§ **GIVEN RECORDS**
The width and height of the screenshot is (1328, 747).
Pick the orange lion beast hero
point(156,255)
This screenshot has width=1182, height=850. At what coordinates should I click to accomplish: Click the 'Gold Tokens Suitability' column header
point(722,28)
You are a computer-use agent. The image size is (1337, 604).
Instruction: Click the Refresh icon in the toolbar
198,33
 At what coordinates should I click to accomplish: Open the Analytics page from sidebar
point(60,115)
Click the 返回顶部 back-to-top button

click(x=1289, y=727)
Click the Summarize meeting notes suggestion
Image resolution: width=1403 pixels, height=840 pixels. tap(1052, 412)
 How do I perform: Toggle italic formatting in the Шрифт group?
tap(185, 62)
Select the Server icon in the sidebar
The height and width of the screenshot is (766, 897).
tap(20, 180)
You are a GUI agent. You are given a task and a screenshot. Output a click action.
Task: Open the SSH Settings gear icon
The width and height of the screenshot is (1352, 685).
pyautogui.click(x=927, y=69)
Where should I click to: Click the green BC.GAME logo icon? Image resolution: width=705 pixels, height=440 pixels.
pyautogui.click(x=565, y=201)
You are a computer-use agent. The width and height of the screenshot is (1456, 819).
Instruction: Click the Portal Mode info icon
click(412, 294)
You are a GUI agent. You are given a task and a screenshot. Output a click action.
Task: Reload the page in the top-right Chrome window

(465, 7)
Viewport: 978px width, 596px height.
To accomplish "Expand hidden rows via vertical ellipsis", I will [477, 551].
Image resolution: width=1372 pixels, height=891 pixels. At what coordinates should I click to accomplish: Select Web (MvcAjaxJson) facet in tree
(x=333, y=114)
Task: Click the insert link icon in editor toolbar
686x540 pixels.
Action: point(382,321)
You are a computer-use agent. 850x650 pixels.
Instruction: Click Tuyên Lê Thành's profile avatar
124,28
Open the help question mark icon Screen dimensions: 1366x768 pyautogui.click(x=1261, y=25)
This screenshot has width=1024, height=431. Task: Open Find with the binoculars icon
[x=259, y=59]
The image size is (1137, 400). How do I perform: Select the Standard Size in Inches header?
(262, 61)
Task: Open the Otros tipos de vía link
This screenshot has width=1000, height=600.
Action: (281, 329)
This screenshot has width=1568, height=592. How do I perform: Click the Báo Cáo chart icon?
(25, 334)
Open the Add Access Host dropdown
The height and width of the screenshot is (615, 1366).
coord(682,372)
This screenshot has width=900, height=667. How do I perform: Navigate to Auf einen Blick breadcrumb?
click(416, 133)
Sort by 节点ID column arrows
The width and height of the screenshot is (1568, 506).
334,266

§ **DIRECTION**
Rename every "Instruction" in the lines above to "Command", and write all the lines out again with nothing else altered.

§ **SOLUTION TO THE EXERCISE**
The width and height of the screenshot is (1328, 747).
Pick the orange lion beast hero
point(156,255)
This screenshot has width=1182, height=850. At what coordinates should I click to accomplish: Click the 'Gold Tokens Suitability' column header
point(722,28)
You are a computer-use agent. The image size is (1337, 604).
Command: Click the Refresh icon in the toolbar
198,33
 At what coordinates should I click to accomplish: Open the Analytics page from sidebar
point(60,115)
Click the 返回顶部 back-to-top button

click(x=1289, y=727)
Click the Summarize meeting notes suggestion
Image resolution: width=1403 pixels, height=840 pixels. tap(1052, 412)
 How do I perform: Toggle italic formatting in the Шрифт group?
tap(185, 62)
Select the Server icon in the sidebar
The height and width of the screenshot is (766, 897).
tap(20, 180)
You are a GUI agent. You are given a task and a screenshot. Output a click action.
Task: Open the SSH Settings gear icon
The width and height of the screenshot is (1352, 685).
pyautogui.click(x=927, y=69)
Where should I click to: Click the green BC.GAME logo icon? Image resolution: width=705 pixels, height=440 pixels.
pyautogui.click(x=565, y=201)
You are a computer-use agent. The width and height of the screenshot is (1456, 819).
Command: Click the Portal Mode info icon
click(412, 294)
You are a GUI agent. You are given a task and a screenshot. Output a click action.
Task: Reload the page in the top-right Chrome window

(465, 7)
Viewport: 978px width, 596px height.
To accomplish "Expand hidden rows via vertical ellipsis", I will [477, 551].
Image resolution: width=1372 pixels, height=891 pixels. At what coordinates should I click to accomplish: Select Web (MvcAjaxJson) facet in tree
(x=333, y=114)
Task: Click the insert link icon in editor toolbar
686x540 pixels.
Action: point(382,321)
You are a computer-use agent. 850x650 pixels.
Command: Click Tuyên Lê Thành's profile avatar
124,28
Open the help question mark icon Screen dimensions: 1366x768 pyautogui.click(x=1261, y=25)
This screenshot has width=1024, height=431. Task: Open Find with the binoculars icon
[x=259, y=59]
The image size is (1137, 400). How do I perform: Select the Standard Size in Inches header?
(262, 61)
Task: Open the Otros tipos de vía link
This screenshot has width=1000, height=600.
Action: (281, 329)
This screenshot has width=1568, height=592. How do I perform: Click the Báo Cáo chart icon?
(25, 334)
Open the Add Access Host dropdown
The height and width of the screenshot is (615, 1366).
coord(682,372)
This screenshot has width=900, height=667. How do I perform: Navigate to Auf einen Blick breadcrumb?
click(416, 133)
Sort by 节点ID column arrows
The width and height of the screenshot is (1568, 506).
334,266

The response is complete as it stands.